1. To begin with, appealing party guarantees that it was a mistake to apply Virginia law, under which contributory carelessness is a defense, instead of New York law, which utilizes near carelessness examination. The Jurists opposed this principal as the appellant argued. The decision of applying Virginia law was altogether proper under the "interest investigation" methodology of New York decision of-law principles. Under that examination, when the houses of the gatherings contrast, the area of the where the plaintiff incurred injury decides the representing substantive law truant unique incidence. Refer to Bader v. Purdom, 841 F.2d 38, 40 (2d Cir.1988). Appealing party has not shown any exceptional circumstances that should restrain the application of this principle. She has neither met the heavy burden imposed on a right party intending to refrain from such particular chose of the law by invoking the public policy doctrine. Consistent with Bader by Bader v. Purdom, 841 F.2d 38, 40 (2d Cir.1988), the jury gave a verdict that is factual based and not settles a matter arising from harmonizing statutes from two different states (Bader By Bader v. Purdom, 1998. 2). Appellant has not established any special conditions that necessitate a departure from this rule. Nor has she, by invoking the public policy doctrine, met the "heavy burden" imposed on a party wishing to avoid such a choice of law
2. Appealing party asserts that the judge's prohibition of confirmation about the absence of an alert strip as unimportant was a blunder. The Jurists disagreed with this. Litigant's hypothesis was that she had slipped on something, not that she had misconstrued the area of the edge of the progression. The nonattendance of a yellow alert strip on the brink of the train consequently couldn't have brought about litigant's fall. Her conflict that such a strip would have highlighted the nearness of flotsam and jetsam falls flat in perspective of the absence of any confirmation of the nature, area or shade of that garbage.

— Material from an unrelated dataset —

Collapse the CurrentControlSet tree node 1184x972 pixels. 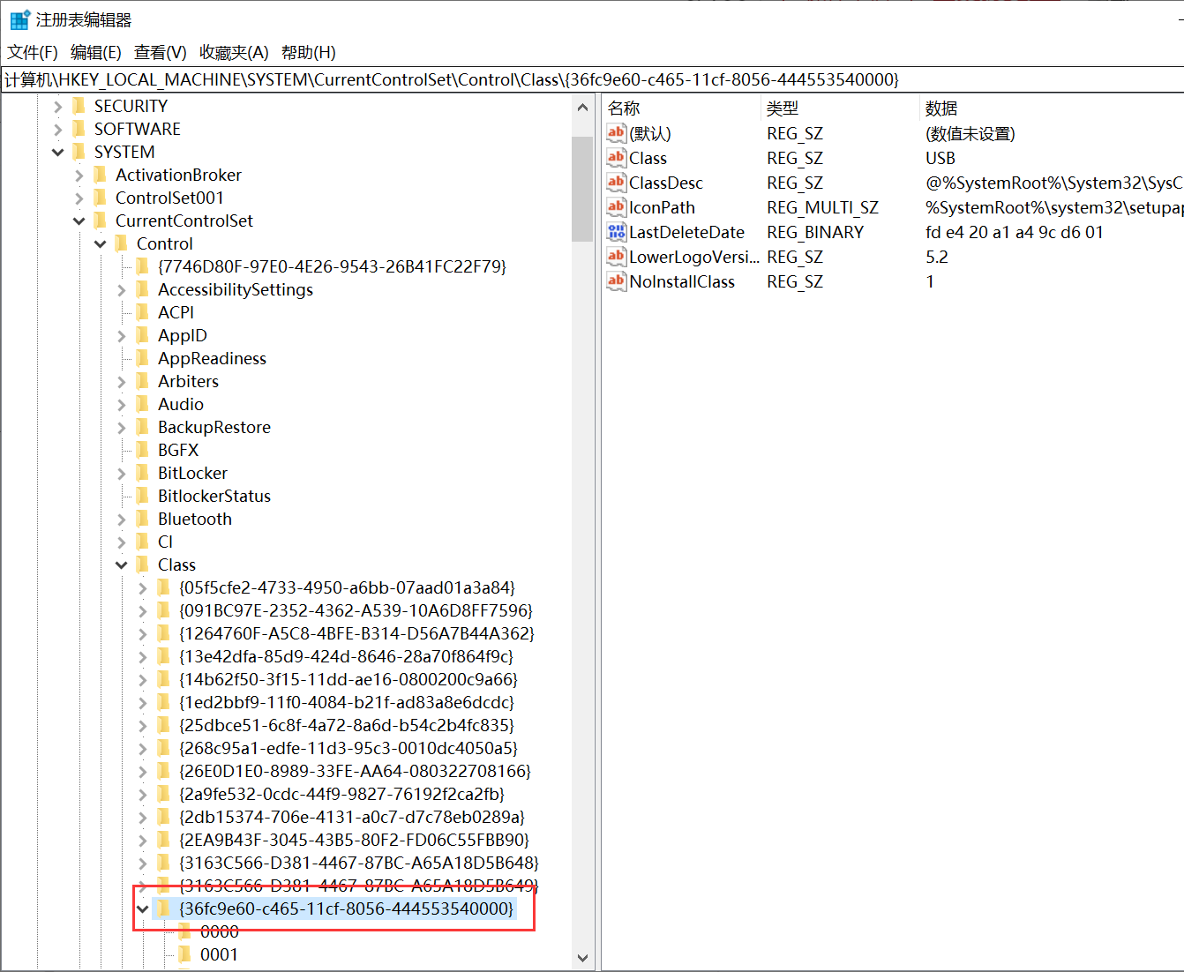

3. Litigant asserts that approval of the emergency treatment report was a mistake since its record of Esther's announcements was prattle. The emergency treatment report seems to have been conceded as a business record under Fed.R.Evid. 803(6). Esther, in any case, in conversing with the attendant, was not acting in the logical course of business, and the record of her announcement was consequently forbidden unless it fell inside some special case to the gossip guideline. See Fed.R. Evid. 805. As the Advisory Committee's Note unequivocally states,
Wellsprings of data gave no significant issue normal business records. All members, including the eyewitness or member outfitting the data to be recorded, were acting routinely, under an obligation of exactness, with manager dependence on the outcome, or in short "in the usual course of business." If, be that as it may, the supplier of the data does not act in the consistent course, a crucial connection is broken; the affirmation of exactness does not reach out to the data itself, and the way that it might be recorded with careful precision is of no benefit. There was overwhelming evidence that the injury was self-contributory and do not warranty the plaintiff to claim any damages. The apparent inconsistency in Ruth’s evidence and contends that she was not associated with the first aid report is not a reliable, and the jury concluded that information that was recorded during a routine business activity were repayable as construed by the legal counsel.
Work cited
Bader By Bader v. Purdom, 841 F.2d 38 (2d Cir. 1988).
Gray v. Busch Entertainment Corp., 886 F.2d 14 (2d Cir. 1989).